I will say one thing; this book seemed to have a wee bit of an identity crisis. It wanted to be a mystery, I think, and it had intrigue moments and thriller moments and character exploration moments and what I am going to call a Dieselpunk motif. The problem isn't that it had all of these. The problem was that it wasn't quite sure which one was paramount. I would have to say that the mystery was king, but a great deal of the book was spent on the various relationships of the characters. Which is good, but it made the thriller/intrigue moments seem not clunky but odd that everyone was just suddenly cool with each other. For a minute.

I also would say that this book does one thing I am not a big fan of in first books. It doesn't end satisfactorily for me assuming that the mystery was the primary focus. Sure, there is a sort-of ending to the mystery of the Grimm book. But I do mean sort-of. And so many more questions are asked that are not answered. Personally, I want to see a first book wrap up in a convincing and satisfactory manner. It can leave questions unanswered (and should). But not primary questions. I want to see a complete story before I am willing to invest in a trilogy or whatever. I feel cheated when a first book introduces a bunch of characters and conflicts and questions and then says, "Stay tuned for book two!"

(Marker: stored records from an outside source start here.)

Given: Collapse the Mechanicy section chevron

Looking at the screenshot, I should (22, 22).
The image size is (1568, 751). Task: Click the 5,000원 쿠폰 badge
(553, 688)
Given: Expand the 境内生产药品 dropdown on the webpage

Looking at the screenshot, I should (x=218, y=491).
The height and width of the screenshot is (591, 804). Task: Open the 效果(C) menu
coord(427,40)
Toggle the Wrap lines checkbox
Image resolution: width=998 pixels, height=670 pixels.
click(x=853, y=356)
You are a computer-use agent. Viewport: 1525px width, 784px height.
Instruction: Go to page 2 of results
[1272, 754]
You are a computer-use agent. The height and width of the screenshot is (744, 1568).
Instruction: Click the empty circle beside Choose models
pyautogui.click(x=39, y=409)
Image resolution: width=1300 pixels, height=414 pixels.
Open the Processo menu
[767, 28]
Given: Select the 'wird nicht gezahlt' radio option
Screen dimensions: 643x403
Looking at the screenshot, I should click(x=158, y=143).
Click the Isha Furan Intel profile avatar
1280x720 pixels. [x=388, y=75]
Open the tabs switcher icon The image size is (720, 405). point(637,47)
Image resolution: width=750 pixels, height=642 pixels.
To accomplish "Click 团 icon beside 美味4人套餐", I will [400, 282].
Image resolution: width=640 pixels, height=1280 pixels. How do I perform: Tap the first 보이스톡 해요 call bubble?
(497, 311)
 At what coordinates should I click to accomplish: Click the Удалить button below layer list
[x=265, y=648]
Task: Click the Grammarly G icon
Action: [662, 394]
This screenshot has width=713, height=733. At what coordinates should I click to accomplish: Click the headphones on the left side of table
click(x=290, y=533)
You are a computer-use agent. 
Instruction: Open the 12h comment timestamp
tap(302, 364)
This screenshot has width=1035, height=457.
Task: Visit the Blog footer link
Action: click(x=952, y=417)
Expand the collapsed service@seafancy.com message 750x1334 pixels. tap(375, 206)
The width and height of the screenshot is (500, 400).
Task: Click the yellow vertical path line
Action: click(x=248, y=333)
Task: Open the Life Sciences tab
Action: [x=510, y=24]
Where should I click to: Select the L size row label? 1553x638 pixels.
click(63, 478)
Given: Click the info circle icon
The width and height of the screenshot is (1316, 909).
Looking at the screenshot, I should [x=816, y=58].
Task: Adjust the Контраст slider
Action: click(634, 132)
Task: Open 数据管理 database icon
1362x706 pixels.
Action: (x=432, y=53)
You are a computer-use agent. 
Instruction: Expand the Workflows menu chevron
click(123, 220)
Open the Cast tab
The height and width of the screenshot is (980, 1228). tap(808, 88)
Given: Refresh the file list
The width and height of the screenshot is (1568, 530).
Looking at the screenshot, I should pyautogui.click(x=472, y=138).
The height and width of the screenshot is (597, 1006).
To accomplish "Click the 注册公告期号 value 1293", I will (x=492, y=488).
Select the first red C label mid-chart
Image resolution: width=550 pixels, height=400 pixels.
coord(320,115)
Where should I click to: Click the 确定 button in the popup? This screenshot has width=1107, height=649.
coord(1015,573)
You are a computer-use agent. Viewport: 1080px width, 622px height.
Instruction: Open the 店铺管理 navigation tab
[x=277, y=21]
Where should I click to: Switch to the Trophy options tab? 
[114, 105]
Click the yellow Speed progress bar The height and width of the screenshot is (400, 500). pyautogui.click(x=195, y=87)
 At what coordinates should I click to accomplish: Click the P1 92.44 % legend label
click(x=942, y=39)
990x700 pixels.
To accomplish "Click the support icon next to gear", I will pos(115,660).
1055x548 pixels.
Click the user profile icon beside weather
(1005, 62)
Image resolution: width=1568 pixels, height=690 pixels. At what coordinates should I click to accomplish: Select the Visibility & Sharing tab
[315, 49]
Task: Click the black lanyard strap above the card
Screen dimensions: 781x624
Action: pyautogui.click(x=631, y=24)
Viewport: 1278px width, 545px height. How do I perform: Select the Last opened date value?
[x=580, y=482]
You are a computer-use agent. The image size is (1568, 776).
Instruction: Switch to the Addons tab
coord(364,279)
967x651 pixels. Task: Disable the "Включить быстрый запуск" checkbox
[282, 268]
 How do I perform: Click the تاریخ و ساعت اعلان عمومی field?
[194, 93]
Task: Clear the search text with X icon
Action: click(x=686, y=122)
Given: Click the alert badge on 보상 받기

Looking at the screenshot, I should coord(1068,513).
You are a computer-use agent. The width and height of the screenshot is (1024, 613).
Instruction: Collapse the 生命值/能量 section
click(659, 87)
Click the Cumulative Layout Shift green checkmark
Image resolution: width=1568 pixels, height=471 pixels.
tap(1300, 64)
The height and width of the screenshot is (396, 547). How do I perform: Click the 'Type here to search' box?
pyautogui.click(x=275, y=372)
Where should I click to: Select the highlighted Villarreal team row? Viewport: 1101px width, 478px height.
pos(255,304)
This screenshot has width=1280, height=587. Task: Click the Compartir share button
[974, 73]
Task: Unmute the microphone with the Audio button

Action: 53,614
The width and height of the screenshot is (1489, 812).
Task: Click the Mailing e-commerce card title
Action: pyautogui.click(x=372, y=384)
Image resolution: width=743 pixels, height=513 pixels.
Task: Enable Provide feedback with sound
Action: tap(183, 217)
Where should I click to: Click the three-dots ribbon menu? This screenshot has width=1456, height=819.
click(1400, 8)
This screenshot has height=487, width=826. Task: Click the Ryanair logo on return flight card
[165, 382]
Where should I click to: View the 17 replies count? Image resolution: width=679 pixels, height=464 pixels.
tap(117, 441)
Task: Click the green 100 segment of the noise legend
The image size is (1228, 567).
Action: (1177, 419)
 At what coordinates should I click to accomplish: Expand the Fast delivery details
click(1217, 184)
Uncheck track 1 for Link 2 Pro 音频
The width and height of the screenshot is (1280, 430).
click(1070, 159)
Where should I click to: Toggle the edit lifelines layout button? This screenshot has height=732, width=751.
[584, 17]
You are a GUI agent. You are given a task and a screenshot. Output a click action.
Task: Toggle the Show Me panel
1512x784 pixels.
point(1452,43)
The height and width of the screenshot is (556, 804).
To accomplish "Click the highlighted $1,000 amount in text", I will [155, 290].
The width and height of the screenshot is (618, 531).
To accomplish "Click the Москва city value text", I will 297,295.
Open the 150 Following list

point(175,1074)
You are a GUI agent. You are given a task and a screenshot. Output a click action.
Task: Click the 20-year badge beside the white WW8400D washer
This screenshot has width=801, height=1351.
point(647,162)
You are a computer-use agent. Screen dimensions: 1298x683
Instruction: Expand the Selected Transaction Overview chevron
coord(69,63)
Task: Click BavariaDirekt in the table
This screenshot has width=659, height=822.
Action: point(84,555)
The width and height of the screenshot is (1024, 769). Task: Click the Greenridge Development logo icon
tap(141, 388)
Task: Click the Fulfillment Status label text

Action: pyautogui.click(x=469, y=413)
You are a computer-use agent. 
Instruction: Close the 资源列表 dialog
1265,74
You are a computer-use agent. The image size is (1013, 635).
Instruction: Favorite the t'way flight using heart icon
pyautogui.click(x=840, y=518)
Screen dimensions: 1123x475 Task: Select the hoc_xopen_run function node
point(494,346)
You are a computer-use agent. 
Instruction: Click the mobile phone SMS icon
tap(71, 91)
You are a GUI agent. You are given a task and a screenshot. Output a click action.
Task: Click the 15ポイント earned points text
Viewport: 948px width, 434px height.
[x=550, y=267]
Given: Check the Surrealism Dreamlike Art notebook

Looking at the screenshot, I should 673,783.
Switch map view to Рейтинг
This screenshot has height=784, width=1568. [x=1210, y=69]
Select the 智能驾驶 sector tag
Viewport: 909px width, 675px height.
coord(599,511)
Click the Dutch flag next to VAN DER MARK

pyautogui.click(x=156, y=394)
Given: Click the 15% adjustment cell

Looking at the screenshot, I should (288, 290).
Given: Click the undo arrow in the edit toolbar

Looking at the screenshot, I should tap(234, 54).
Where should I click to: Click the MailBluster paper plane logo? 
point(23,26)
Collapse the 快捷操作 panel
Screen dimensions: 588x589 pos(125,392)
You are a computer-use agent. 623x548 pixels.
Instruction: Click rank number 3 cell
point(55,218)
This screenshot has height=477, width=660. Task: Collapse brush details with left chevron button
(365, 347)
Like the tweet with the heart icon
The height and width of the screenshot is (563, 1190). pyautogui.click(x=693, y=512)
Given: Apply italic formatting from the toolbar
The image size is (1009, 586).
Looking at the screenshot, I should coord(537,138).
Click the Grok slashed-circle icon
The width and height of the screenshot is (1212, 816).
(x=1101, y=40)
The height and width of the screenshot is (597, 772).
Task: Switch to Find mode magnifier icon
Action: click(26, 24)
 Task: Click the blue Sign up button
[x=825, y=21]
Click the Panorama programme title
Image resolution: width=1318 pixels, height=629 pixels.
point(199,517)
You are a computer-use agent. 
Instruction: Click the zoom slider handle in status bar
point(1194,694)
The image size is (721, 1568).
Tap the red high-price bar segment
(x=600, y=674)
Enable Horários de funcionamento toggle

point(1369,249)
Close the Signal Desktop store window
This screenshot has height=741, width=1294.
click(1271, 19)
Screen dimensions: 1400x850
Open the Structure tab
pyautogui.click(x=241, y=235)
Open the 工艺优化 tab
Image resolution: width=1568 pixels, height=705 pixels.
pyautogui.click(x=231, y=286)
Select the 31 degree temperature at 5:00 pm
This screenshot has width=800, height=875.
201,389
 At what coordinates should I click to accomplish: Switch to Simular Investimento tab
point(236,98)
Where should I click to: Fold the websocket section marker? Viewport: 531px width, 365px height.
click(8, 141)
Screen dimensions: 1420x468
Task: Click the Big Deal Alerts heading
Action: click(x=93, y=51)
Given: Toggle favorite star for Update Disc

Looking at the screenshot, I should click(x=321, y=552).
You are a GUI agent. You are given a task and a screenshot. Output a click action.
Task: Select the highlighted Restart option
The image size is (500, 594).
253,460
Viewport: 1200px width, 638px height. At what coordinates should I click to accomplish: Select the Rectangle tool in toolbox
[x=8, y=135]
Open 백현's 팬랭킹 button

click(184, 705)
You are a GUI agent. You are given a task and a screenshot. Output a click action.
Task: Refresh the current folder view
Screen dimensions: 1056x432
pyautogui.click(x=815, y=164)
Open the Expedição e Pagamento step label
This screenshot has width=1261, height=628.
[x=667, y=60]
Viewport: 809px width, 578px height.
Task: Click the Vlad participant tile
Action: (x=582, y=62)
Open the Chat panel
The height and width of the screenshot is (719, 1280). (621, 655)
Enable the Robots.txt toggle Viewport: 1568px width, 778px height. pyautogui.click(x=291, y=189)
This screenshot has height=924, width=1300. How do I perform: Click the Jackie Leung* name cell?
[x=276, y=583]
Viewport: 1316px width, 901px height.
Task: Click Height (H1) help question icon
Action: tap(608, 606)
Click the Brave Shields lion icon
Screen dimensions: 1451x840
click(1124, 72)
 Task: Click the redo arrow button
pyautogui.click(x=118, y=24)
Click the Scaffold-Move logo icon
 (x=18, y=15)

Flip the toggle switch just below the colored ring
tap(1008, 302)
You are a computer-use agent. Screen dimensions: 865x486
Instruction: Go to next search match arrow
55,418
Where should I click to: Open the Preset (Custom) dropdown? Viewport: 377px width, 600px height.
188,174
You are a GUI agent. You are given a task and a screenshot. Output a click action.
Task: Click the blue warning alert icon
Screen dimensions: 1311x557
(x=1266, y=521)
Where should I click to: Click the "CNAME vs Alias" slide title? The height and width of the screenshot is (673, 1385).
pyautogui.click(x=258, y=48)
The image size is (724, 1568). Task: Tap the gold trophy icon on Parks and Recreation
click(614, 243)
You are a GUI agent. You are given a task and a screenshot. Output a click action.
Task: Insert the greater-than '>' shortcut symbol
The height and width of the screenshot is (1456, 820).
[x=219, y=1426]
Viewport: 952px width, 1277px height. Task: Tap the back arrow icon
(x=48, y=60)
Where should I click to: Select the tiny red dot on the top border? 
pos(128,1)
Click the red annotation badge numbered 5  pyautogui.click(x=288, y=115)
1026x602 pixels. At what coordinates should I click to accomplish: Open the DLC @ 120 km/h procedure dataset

Overall, though, I did like this book. The character relationships are interesting even if I can't decipher some of them. The politics of the Library are baffling and seem complex. The main character, Irene, and her battle between her humanity and her duty is intriguing. The setting is interesting and I think that the magic system, at least the Language, is well constructed and thought out. So while I am not a fan of cliffhanger endings, I am hooked enough to look for book two.